Every quarter, many money managers have to disclose what they've bought and sold, via "13F" filings. Their latest moves can shine a bright light on smart stock picks.

Today, let's look at investing giant Bruce Berkowitz. He's the founder of Fairholme Capital Management, which oversees three mutual funds of interest: The flagship Fairholme Fund (FAIRX) seeks long-term growth of capital, the Fairholme Focused Income Fund (FOCIX) seeks current income, and the Fairholme Allocation Fund (FAAFX) seeks long-term total return. The funds are all rather focused, each owning no more than several dozen stocks instead of the hundreds that many funds own. The Fairholme fund has many admirers, and Berkowitz was named Morningstar's fund manager of the decade in 2010. Interestingly, the Fairholme Fund, which closed to new investors earlier this year, has just reopened.

The company's reportable stock portfolio totaled $7.7 billion in value as of June 30, 2013. Its biggest holdings are American International Group, Bank of America, Sears Holdings, St. Joe, and Leucadia National (NYSE:JEF) -- and fully 50% of assets are in AIG!

Interesting developments
So what does Fairholme's latest quarterly 13F filing tell us? Here are a few interesting details:

The biggest new holdings are Hartford Financial Services (NYSE:HIG) and Lincoln National. Hartford has been getting out of the annuities, retirement planning, and life insurance businesses as it becomes more of a pure property and casualty insurance company. Its second quarter featured widening net losses, but also an 18% gain in core earnings and management signaling confidence via a 50% dividend hike and an increase in its stock-buyback plans. Its CEO also noted price increases in its property and casualty insurance. Hartford stock has been volatile, but some see it as undervalued now, with a forward P/E ratio of just 9 and a dividend yield around 1.9%. Others don't like its sizable debt load.

Among holdings in which Fairholme Capital Management increased its stake was Genworth Financial (NYSE:GNW). It looks appealing with its forward P/E ratio near 8, well below its five-year average. Bulls like its selling off its wealth management business -- and that it may also exit the long-term care insurance business, too, if it doesn't win rate increases. (Genworth and John Hancock are the two big players left in the business.) Genworth has been cutting costs via downsizing, and is poised to benefit from a rebound in housing, as it insures mortgages. Some worry, though, that tightening lending standards may result in less need for its insurance. The company recently reported second-quarter net operating income up 93% over year-ago levels, but analysts had expected even better numbers.

Fairholme Capital Management reduced its stake in lots of companies, including Chesapeake Energy (NYSE:CHK) and Berkshire Hathaway.
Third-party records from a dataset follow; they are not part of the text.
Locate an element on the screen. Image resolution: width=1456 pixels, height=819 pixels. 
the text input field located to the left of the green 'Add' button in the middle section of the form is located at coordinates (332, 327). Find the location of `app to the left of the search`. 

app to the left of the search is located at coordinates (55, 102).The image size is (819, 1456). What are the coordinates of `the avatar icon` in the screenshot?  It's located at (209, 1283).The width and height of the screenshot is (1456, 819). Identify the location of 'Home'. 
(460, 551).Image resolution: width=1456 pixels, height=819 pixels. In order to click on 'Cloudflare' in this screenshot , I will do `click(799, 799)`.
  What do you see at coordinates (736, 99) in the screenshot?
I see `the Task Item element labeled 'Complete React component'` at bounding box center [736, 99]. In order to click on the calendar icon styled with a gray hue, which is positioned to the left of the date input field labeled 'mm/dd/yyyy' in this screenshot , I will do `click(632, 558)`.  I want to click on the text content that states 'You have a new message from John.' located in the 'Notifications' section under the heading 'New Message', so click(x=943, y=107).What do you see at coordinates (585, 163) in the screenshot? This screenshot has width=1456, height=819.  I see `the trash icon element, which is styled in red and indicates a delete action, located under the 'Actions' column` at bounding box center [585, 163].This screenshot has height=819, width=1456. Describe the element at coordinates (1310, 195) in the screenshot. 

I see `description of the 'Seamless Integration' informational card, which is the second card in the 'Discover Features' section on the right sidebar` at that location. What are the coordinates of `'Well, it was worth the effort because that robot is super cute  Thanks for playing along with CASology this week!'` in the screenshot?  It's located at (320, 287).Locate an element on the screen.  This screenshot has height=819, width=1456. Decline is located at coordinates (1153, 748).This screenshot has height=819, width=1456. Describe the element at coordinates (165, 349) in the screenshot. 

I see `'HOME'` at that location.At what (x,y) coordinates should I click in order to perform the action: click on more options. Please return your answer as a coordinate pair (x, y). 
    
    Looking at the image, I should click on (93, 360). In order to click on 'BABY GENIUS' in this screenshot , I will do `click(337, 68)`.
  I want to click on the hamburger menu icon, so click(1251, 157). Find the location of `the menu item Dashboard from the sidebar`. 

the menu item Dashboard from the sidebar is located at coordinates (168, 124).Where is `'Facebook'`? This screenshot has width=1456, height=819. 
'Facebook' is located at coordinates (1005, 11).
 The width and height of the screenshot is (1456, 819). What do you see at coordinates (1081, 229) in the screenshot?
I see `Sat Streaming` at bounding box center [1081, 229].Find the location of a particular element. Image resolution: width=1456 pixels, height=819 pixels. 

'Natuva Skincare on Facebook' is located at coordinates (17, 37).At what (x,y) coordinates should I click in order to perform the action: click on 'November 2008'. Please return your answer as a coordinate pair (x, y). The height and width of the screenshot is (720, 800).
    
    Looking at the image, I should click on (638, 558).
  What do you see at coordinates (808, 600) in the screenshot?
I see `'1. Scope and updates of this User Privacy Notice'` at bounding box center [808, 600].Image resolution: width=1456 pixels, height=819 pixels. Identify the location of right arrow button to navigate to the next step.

Chesapeake is finally under new management, and has been shedding assets to help it pay down debt while also aiming to boost production. (The new management is also shedding some old management.) It's poised to profit from rising natural gas prices. And some big investors, such as Carl Icahn, are bullish on it. Icahn recently boosted his stake in the company to 10%. Icahn is an activist investor who often agitates for changes at companies, including at Chesapeake.

About a dozen of the portfolio's holdings were left essentially unchanged. These include Leucadia National, which recently merged with Jefferies Group. In June, Jefferies reported a 27% drop in fixed-income trading revenue, reflecting a lackluster bond market. Still, Leucadia has its fans, who like its valuation, among other things. (The stock's forward P/E was recently below 6.) The company's second quarter featured revenue up 55%.

Finally, Fairholme's biggest closed positions included MBIA (NYSE:MBI) and Canadian Natural Resources. MBIA has an even lower forward P/E than Leucadia, recently at 3.4, and has been enjoying some lucrative time spent in courtrooms, such as with a court decision against Bank of America. MBIA has some exposure to Detroit's debt, though, and some see it not resuming former growth rates despite its improving condition. The company's second quarter featured a net loss, vs. a net profit a year ago.

We should never blindly copy any investor's moves, no matter how talented the investor. But it can be useful to keep an eye on what smart folks are doing. 13-F forms can be great places to find intriguing candidates for our portfolios.